Thank God, Kanye Won't Make This Bitch Famous.
i used to be such a dedicated blogger once upon a time, now i have an actual .com and have only made one very lousy post. sorry. life is really happening over here, believe it or not.
to continue from my last post in thinking about the future. i think i mentioned how
VERY VERY VERY LONG
i have been in school trying to complete my undergrad. does the word "very" start to look weird up there to anyone else? anyway, this year marks 6, and i will finally be graduating come spring! its taken me so long bc i work so much to pay the leftovers of tuition (after financial aid, scholarships and loans are accounted for), so i typically take only around 12 credit hours per semester. this keeps how much i have to pay out of pocket at a number i can afford working full time, while still being able to tend to school work. its a balancing act and if you know me, you know i'm a little off balance so this is challenging. but i am doing the damn thang! YES!!!

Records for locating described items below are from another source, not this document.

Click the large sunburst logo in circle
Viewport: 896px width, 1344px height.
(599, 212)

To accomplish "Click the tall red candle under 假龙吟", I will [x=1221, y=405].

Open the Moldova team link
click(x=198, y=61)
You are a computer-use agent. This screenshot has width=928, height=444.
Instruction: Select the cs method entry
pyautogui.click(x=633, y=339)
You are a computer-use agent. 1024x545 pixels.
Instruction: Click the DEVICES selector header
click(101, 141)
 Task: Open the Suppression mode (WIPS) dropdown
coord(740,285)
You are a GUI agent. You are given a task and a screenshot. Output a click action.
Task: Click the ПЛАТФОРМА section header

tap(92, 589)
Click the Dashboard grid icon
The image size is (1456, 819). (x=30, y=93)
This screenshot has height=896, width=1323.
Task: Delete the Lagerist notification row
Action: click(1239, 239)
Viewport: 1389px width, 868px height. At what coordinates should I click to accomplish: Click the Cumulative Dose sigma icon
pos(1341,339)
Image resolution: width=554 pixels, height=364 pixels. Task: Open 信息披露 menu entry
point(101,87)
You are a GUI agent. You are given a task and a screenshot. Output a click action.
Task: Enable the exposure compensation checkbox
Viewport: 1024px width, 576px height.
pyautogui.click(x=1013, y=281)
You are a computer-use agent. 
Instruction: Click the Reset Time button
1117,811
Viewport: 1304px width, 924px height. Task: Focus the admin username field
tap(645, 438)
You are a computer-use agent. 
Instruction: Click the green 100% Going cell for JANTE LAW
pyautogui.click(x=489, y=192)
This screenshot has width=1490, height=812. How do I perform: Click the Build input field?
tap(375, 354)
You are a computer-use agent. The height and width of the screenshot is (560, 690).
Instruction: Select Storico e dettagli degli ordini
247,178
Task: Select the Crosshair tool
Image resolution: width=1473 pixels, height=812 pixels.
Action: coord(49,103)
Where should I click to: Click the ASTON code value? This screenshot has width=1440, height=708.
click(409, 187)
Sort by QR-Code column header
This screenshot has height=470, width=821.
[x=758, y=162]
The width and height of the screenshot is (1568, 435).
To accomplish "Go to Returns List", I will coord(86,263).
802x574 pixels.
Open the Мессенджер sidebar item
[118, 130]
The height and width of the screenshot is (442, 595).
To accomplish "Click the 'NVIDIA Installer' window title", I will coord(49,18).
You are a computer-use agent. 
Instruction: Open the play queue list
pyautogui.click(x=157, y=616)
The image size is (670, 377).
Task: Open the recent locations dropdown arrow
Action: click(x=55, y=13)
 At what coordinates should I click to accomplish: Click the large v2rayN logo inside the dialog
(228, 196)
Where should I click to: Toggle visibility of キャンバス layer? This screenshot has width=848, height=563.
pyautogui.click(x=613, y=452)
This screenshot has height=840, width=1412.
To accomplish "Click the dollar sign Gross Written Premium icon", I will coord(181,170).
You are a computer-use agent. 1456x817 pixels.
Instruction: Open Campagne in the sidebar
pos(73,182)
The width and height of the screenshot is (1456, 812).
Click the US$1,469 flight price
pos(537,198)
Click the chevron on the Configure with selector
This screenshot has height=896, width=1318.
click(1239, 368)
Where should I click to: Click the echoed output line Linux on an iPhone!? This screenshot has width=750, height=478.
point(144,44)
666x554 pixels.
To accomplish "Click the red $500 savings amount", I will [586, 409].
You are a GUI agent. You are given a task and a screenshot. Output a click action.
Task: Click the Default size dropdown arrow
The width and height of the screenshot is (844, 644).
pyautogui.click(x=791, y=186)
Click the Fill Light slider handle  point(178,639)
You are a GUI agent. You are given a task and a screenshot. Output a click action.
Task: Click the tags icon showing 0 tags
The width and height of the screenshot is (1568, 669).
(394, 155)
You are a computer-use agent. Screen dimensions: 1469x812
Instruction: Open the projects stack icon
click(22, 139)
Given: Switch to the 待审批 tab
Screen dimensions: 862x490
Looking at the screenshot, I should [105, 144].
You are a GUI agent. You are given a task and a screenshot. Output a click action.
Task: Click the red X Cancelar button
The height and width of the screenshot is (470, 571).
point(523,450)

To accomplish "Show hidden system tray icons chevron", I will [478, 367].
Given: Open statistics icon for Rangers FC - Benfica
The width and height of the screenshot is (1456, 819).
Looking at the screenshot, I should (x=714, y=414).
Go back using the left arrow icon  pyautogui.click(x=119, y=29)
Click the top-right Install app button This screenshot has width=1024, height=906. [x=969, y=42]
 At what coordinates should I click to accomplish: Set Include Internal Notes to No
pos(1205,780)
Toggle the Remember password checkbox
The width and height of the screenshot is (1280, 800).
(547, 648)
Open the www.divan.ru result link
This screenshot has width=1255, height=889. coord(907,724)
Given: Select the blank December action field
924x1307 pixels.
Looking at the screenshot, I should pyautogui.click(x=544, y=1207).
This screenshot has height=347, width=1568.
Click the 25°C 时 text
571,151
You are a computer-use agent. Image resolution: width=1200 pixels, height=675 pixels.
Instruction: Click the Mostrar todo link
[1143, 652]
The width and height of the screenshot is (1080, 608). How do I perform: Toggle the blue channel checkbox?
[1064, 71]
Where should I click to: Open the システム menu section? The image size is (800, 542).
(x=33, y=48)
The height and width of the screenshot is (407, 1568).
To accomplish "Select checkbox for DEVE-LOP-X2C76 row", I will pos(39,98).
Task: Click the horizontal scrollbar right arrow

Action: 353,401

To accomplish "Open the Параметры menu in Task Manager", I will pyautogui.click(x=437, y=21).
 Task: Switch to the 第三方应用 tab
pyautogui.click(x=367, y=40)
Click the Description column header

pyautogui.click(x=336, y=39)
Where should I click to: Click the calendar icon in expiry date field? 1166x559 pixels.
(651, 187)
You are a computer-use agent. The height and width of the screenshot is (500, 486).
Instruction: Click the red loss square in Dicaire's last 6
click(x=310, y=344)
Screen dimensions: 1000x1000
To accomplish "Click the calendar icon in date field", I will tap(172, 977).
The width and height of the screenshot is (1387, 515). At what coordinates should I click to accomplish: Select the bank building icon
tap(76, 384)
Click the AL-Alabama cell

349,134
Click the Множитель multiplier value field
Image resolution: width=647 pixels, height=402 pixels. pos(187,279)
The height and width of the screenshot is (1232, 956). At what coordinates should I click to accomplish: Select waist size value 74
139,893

last night there was a meeting at the school about the BFA show and graduation. there were two meetings--i had to go to the later bc i had a class that conflicted with the earlier. so it was just the scragglers there. maybe 20 people filled the ballroom full of chairs when i showed up. i sat down. and i don't know what came over me, but i bursted into tears. i mean they were really flowing. i wiped my eyes and thought to myself, "what the hell, pull yourself together!" althoughhhh, people randomly crying is a lot more acceptable in art school, so i wasn't mortified enough to excuse myself. i couldn't tell if i was crying because i was in disbelief that this day i have worked so hard for was actually going to happen... or if it was because i was already mourning the classes i didn't get to take before graduating. i mean, i have been miserable between being spread too thin to truly shine in school or work and dealing with how depressed not feeling like this goal had an actual end in sight... but hell! i LOVE the classes i have taken! i have never been in an academic setting where i have been so hungry to learn until starting at SAIC. either way, i pulled myself together and the speaker started to discuss graduation. ugh. i lost it. again. this time my nose started running, i couldn't keep up with wiping my tears on my sleeve between sniffles. i gave up. one soggy, sappy mess. finally, the meeting ended. and i ran away.
no. i didn't run away. still in awe and disbelief, i checked with an advisor to see if i was reeeeally going to be graduating.
i am. it's for sure.
now, i'm dreading graduation because I can only imagine how ridiculous it will look when i'm wailing over-top the keynote speaker's speech. thank god kanye west spoke in 2015 and not this year... we know what he thinks about whiny white chicks, lmao.
*this speech is horrible, but i thought i should listen to it finally since i am referencing it. one thing is true, things will be easier because i can say i have a degree from the school of the art institute of chicago. actually this speech, might be enough to stop my tears from flowing... for a man who is clever with his words, he sure gave a stupid doctoral speech.